ANC voting going ahead after long delay
2012-12-17 22:02
Ranjeni Munusamy, NewsFire and Sapa
Mangaung - Results of the elections for the ANC top six positions will only be announced on Tuesday morning.
Delegates at the ANC' s 53rd national conference are expected to start voting on Monday night, but no plenary is scheduled until the next morning, meaning that the electoral commission is not expected to announce the results before then.
The conference has now broken into commissions. There was confusion among delegates about whether the disputed Free State and North West delegations would vote on separate ballots, as proposed by the electoral commission.
Despite objections in the plenary to the proposal, which is a cautionary measure to stop all the election results being invalidated by the courts, the electoral commission decided to go ahead with different coloured ballot papers for the two provinces.

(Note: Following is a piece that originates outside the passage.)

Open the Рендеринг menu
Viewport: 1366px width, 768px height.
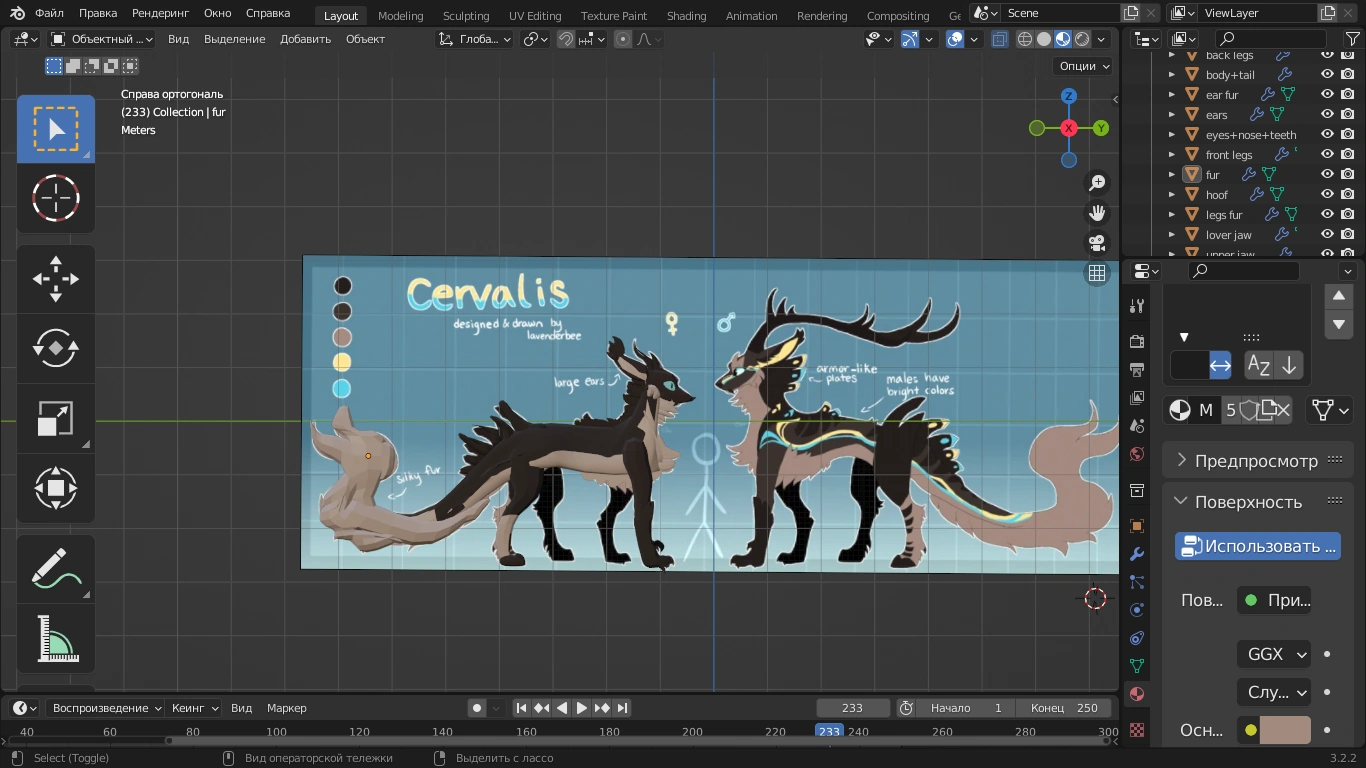[x=159, y=13]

After objections were raised in the plenary to the announcement of separate ballots, electoral chairperson Mochubela Seekoe apparently acknowledged them and walked off stage, leaving delegates in doubt as to whether there would in fact be separate ballots.
Voting was delayed late into Monday night as the ballots were being printed, and is expected to continue into the early hours of the morning.
By 22:00 voting had not yet started, an election official told Sapa.
It was not clear when voting would begin. The election commission was still in a meeting, he said.
People wandered around the University of the Free State, where the conference was being held, looking for their commission rooms.
The Elexions Agency had set up voting booths in one of the halls on campus. The area was marked with banners.
A sign was posted outside saying "silence, voting in progress".
Delegates making their way to the voting station were asked to leave and go to their commissions.
Some were sleeping on patches of grass outside.
Electoral commission member Andrew Mlangeni told delegates that each commission would be taken to the station to cast their vote. The votes would be counted manually.